[Brief A]: Copy the part of the records that opens with the line containing "Where should I click to: Click the gray" and closes with the line containing "click(x=56, y=118)", keeping every line exactly as it appears. Leave out the pictures.

How AI Will Reshape Global Development Beyond the SDGs
Contents
Executive Summary
This panel discussion explores how AI can advance global development goals beyond 2030, emphasizing the critical need to move beyond technological celebration toward systemic inclusion and equity. Multiple speakers argue that success in an AI-driven world must prioritize responsible scaling, local ecosystems, democratic governance, and the integration of builders and beneficiaries from disadvantaged regions—not merely trickle-down benefits or incremental technological advancement.
Key Takeaways
-
**AI success post-2030 will be measured not by model size but by how many people those models empower—emphasis on scale, equity, and inclusion over technical capabilities.
-
Prevent the "diffusion illusion": Do not assume that concentrating AI development in leading companies/regions will trickle down benefits. Instead, deliberately design and fund inclusive ecosystems, data governance, and institutional capacity in disadvantaged regions.
-
Bridge the builder-beneficiary gap: Involve low-income and rural communities in AI development from the start—not as users downstream, but as participants in the value chain. This builds trust, ensures cultural relevance, and distributes power.
-
Public investment in open-source and academic AI is as critical as private innovation—it counterbalances concentration, enables broader access, and creates compounding spillover effects.
-
Governance, language, data standardization, and institutional capacity matter as much as algorithms—without these foundations, even technically sound AI will fail to serve development goals equitably.

[Entries shown]:

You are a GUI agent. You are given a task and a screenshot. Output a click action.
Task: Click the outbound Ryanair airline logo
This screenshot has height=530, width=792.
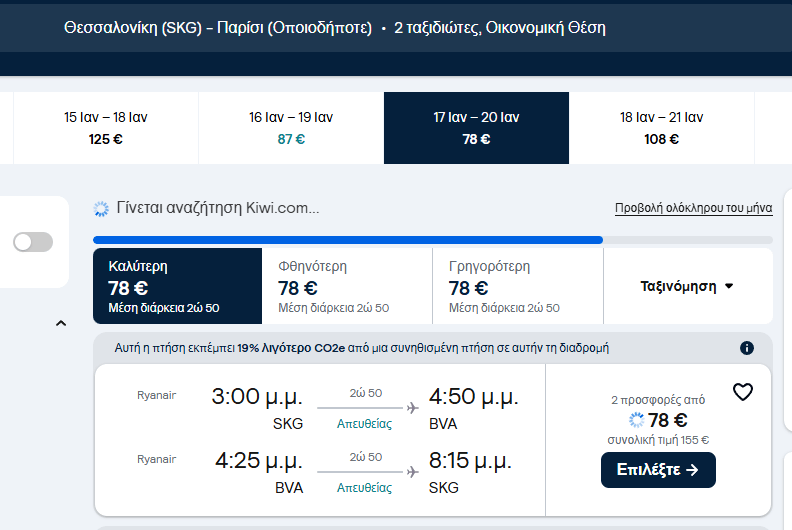click(x=156, y=395)
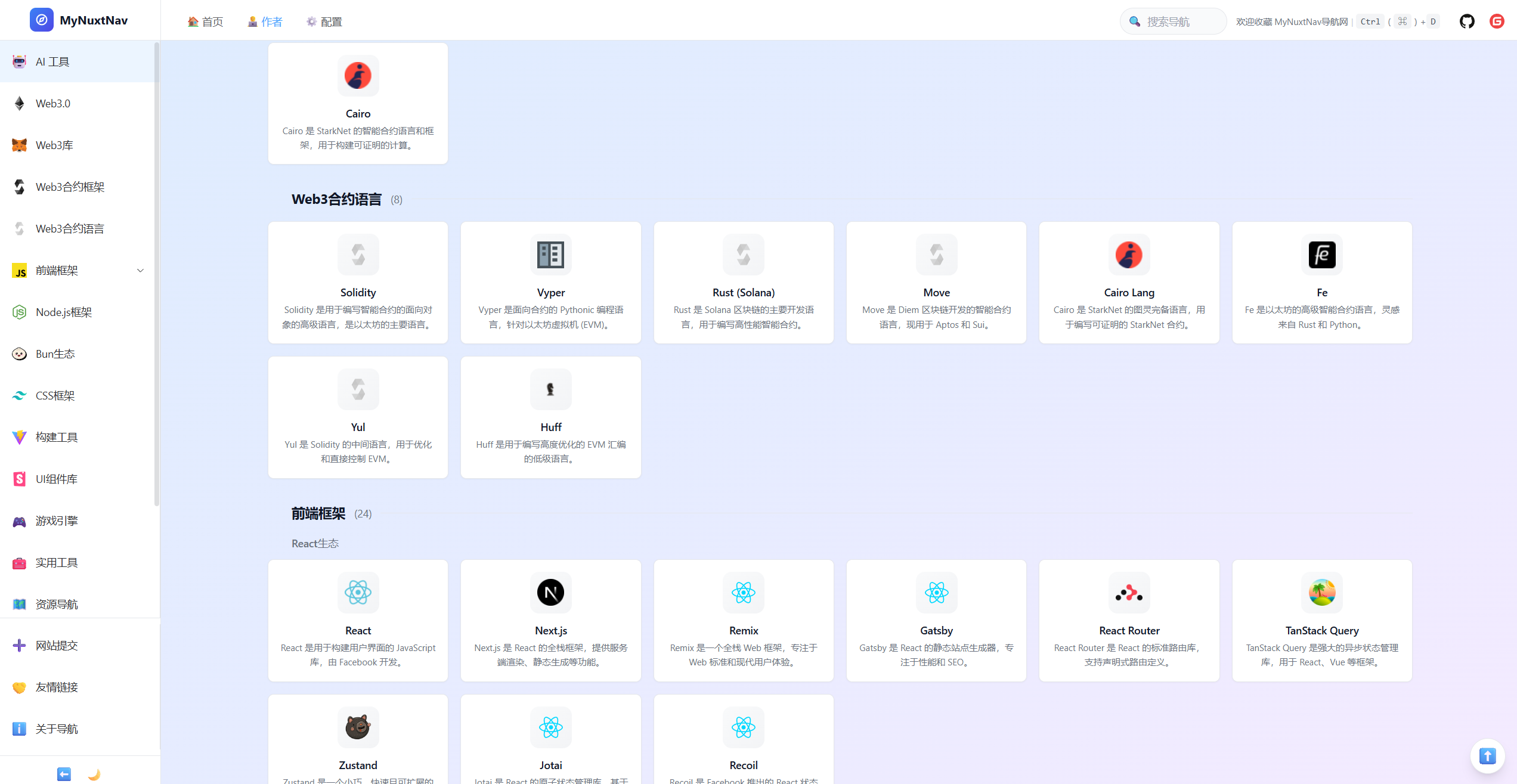
Task: Click the Zustand bear icon
Action: 358,727
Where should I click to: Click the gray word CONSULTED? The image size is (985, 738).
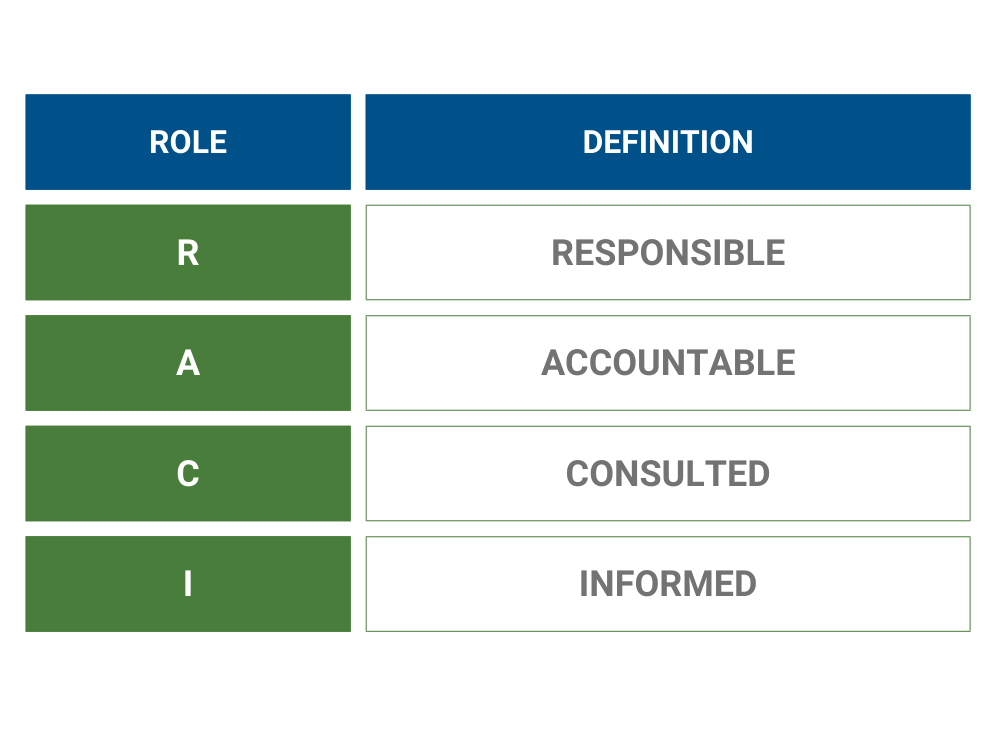668,473
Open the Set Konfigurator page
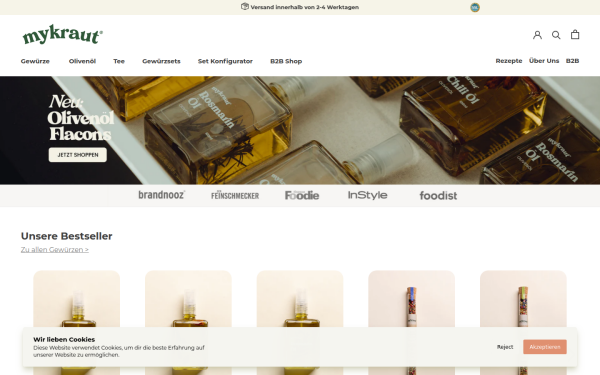 [x=225, y=61]
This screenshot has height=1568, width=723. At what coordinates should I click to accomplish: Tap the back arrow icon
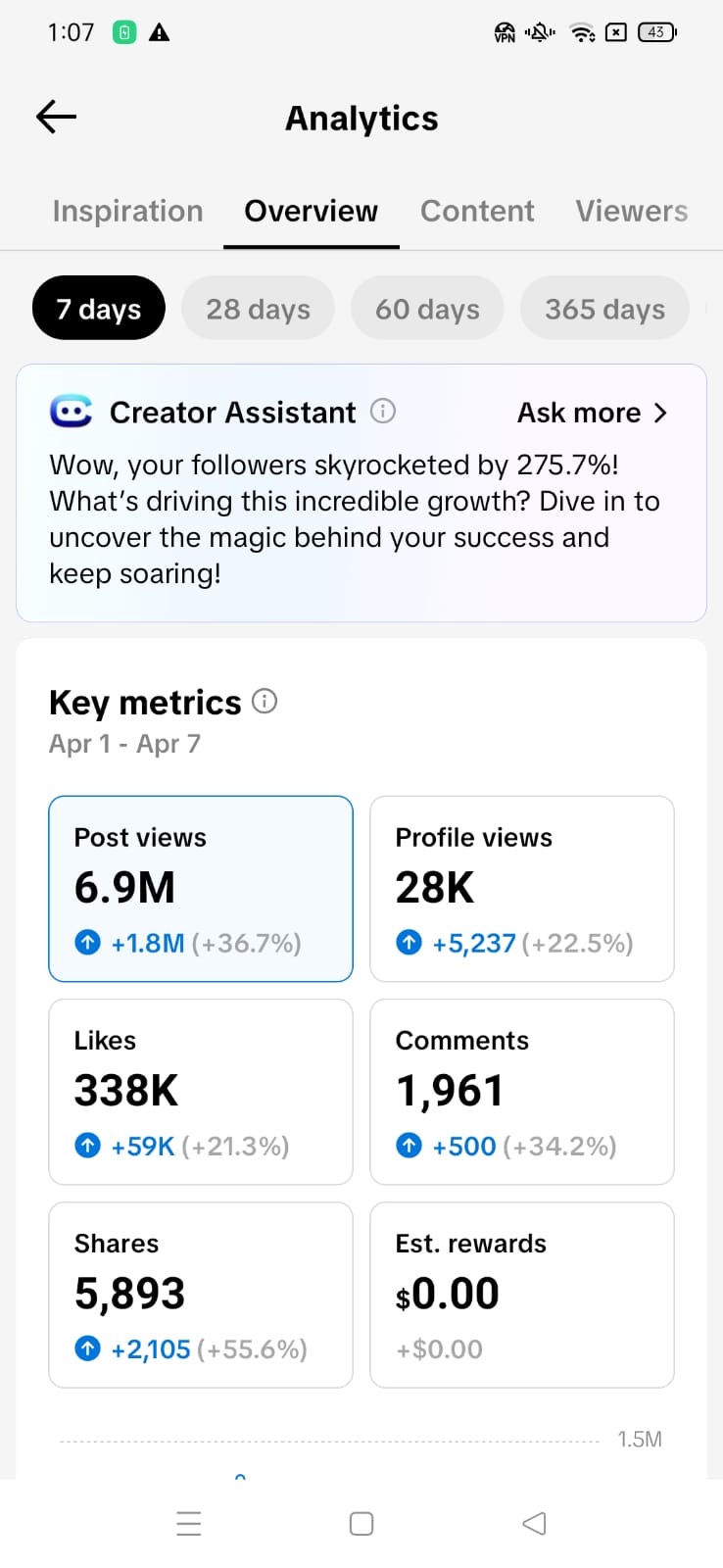click(x=56, y=118)
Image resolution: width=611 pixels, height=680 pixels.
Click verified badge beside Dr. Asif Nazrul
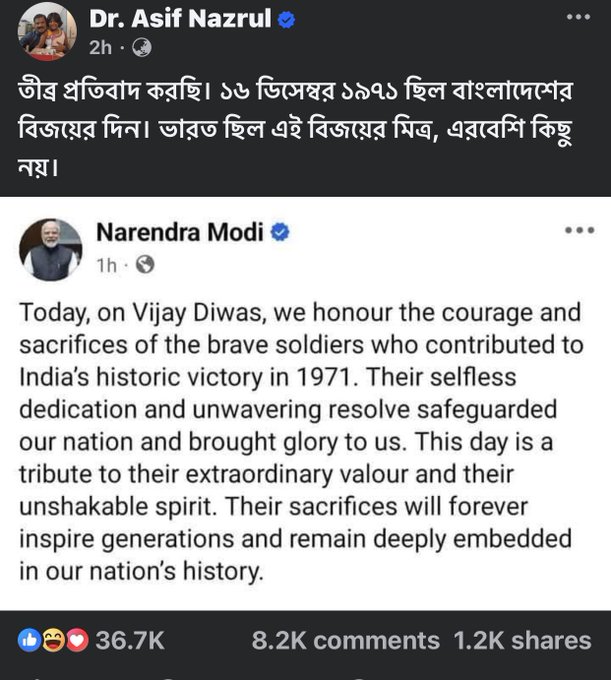coord(287,19)
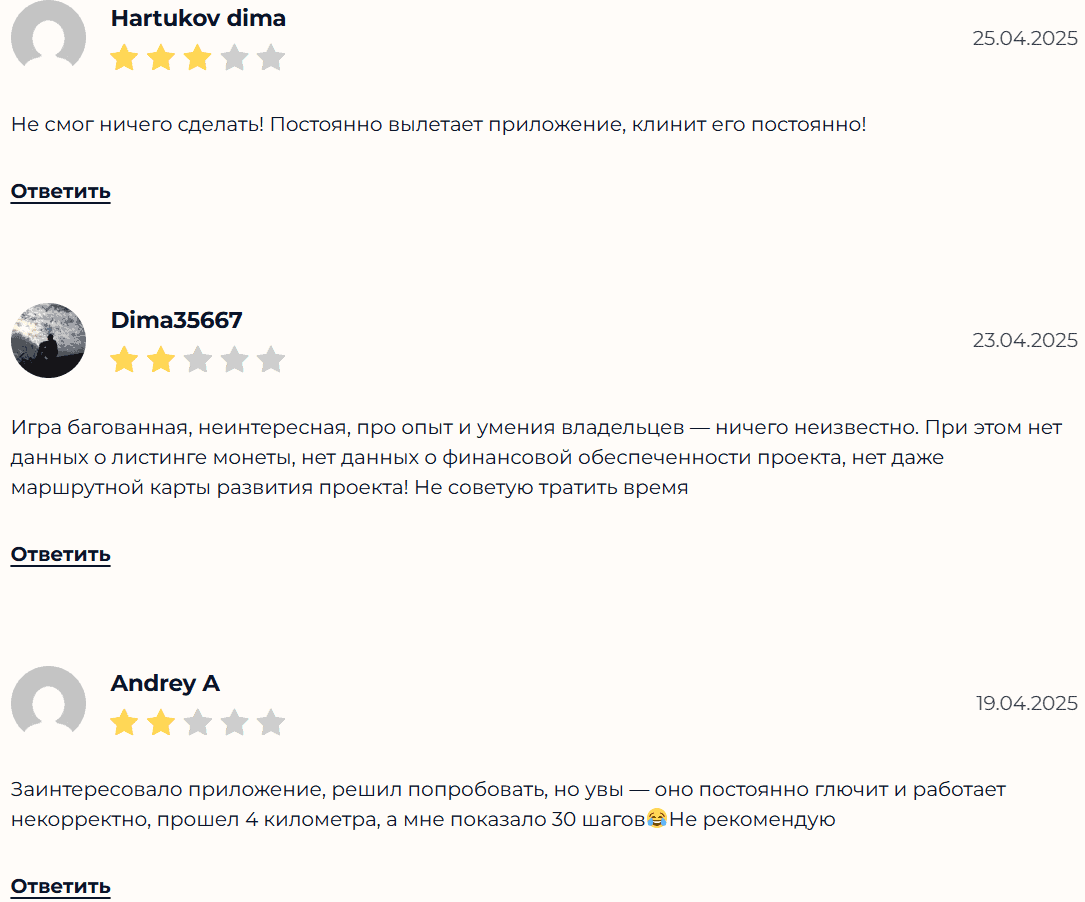
Task: Click the fourth star in Dima35667's rating
Action: [x=234, y=360]
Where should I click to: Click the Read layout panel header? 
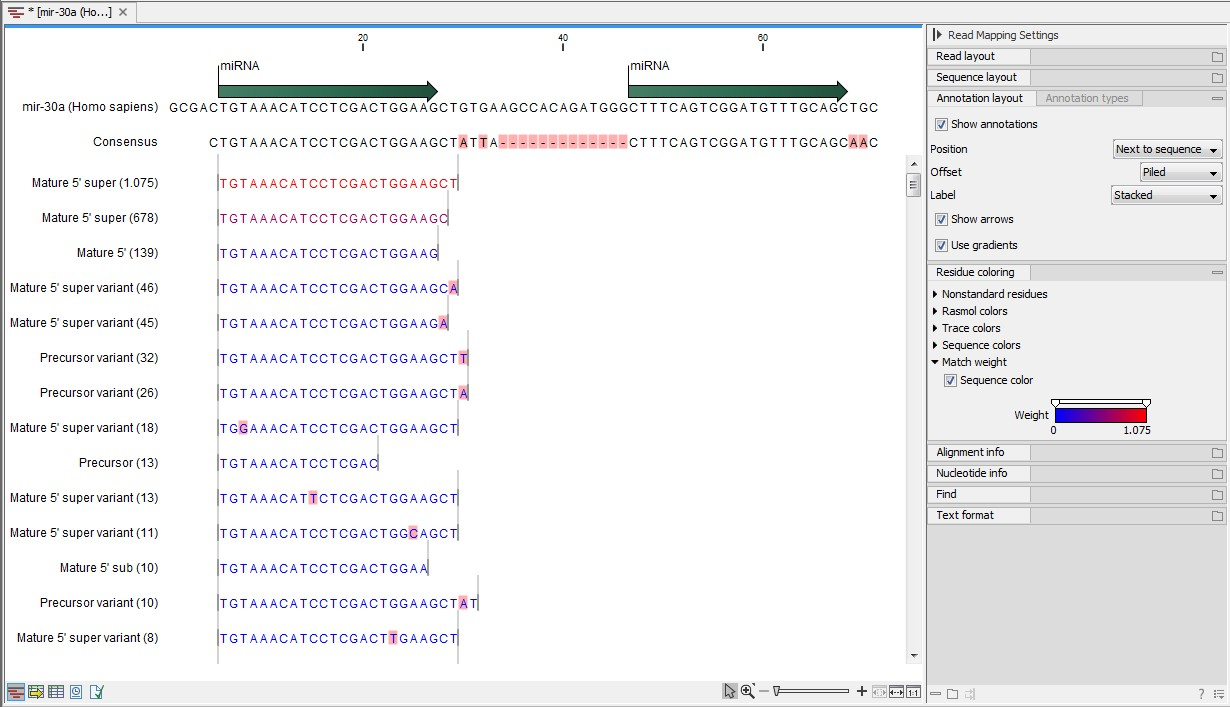coord(966,57)
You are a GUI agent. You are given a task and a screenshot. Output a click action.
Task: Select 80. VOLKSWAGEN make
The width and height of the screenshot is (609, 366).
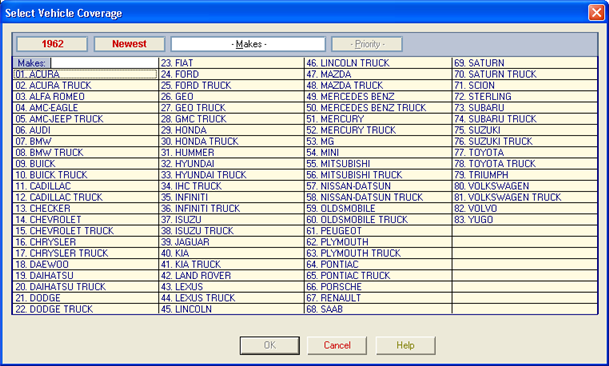pos(525,186)
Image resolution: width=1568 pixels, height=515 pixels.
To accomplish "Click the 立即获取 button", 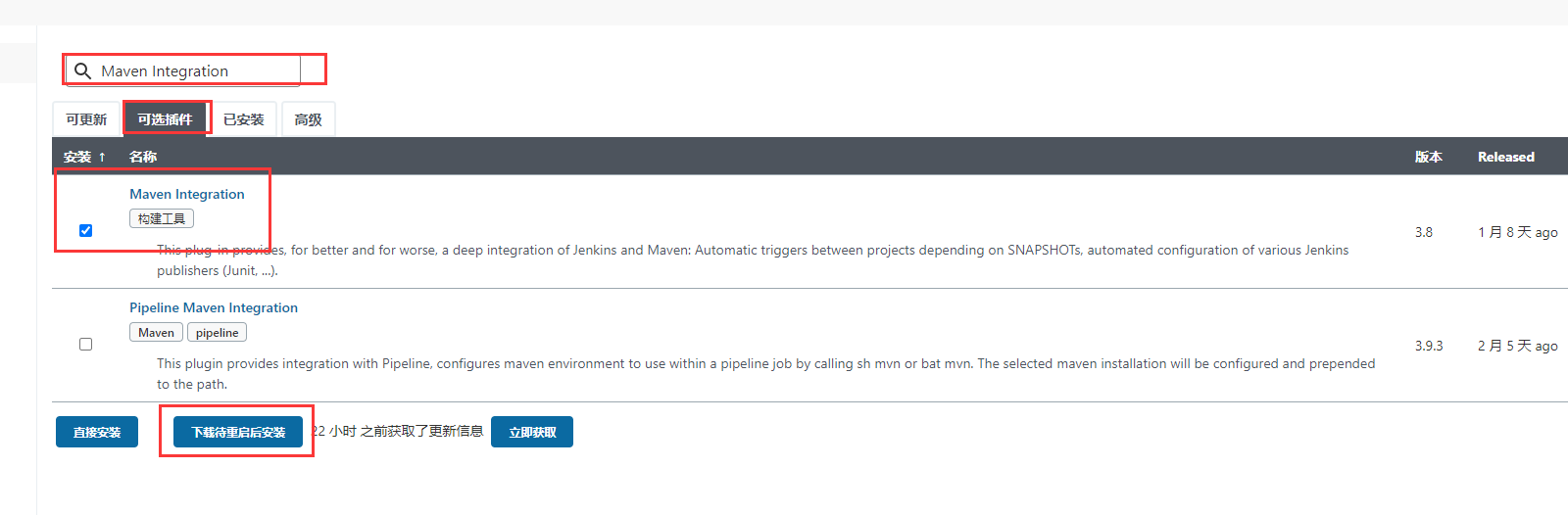I will pos(532,432).
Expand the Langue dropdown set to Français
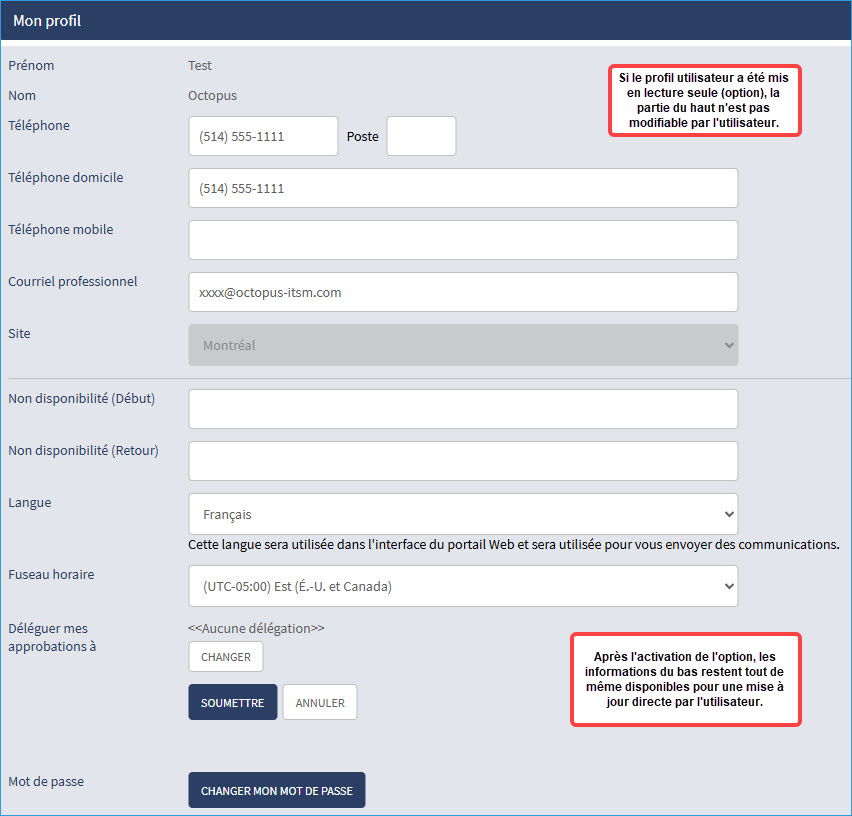852x816 pixels. (x=463, y=514)
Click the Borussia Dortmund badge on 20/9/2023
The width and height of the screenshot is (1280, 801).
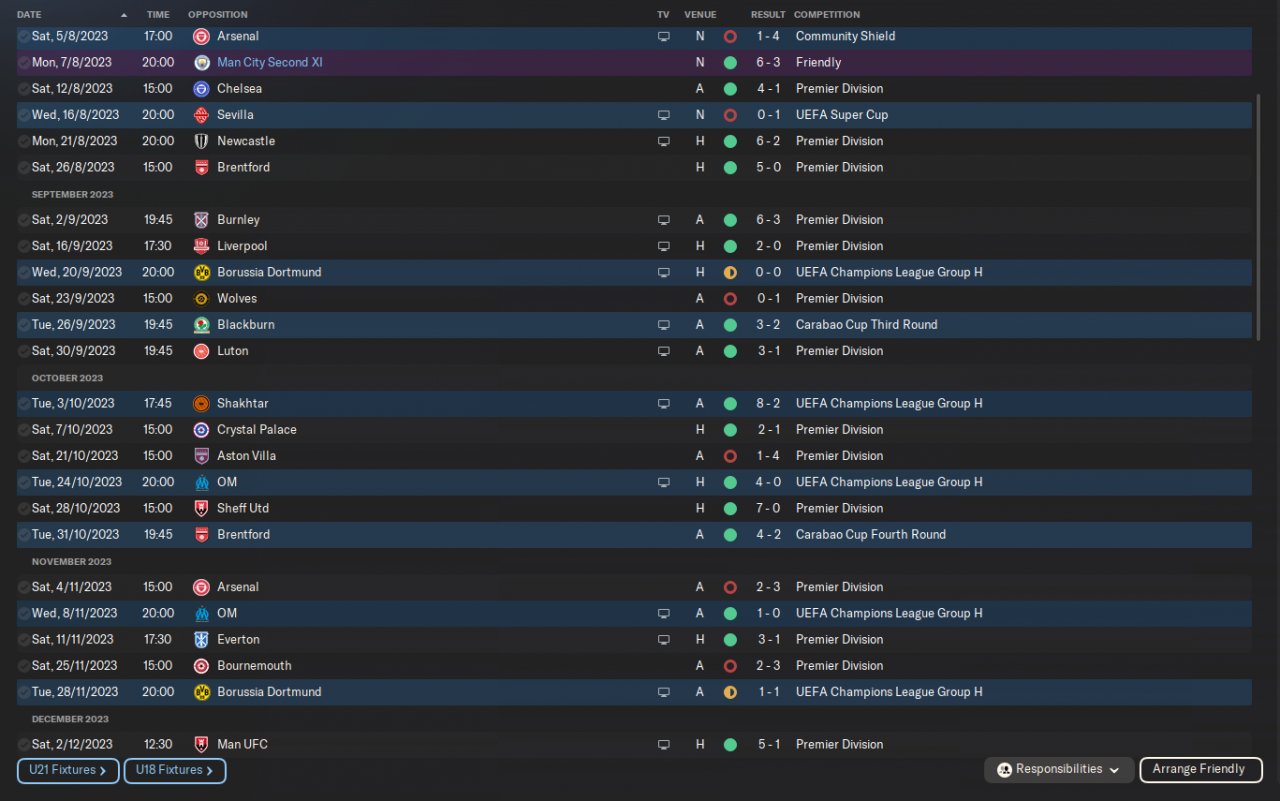pos(201,272)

[Brief B]: According to the panel discussion summary, what will measure AI success after 2030?

[Exercise output A]:
Where should I click to: Click the gray word CONSULTED? The image size is (985, 738).
668,473
Open the Set Konfigurator page
 [x=225, y=61]
This screenshot has height=1568, width=723. At what coordinates should I click to accomplish: Tap the back arrow icon
click(x=56, y=118)

[Exercise output B]: How many people AI models empower, not the size of the models.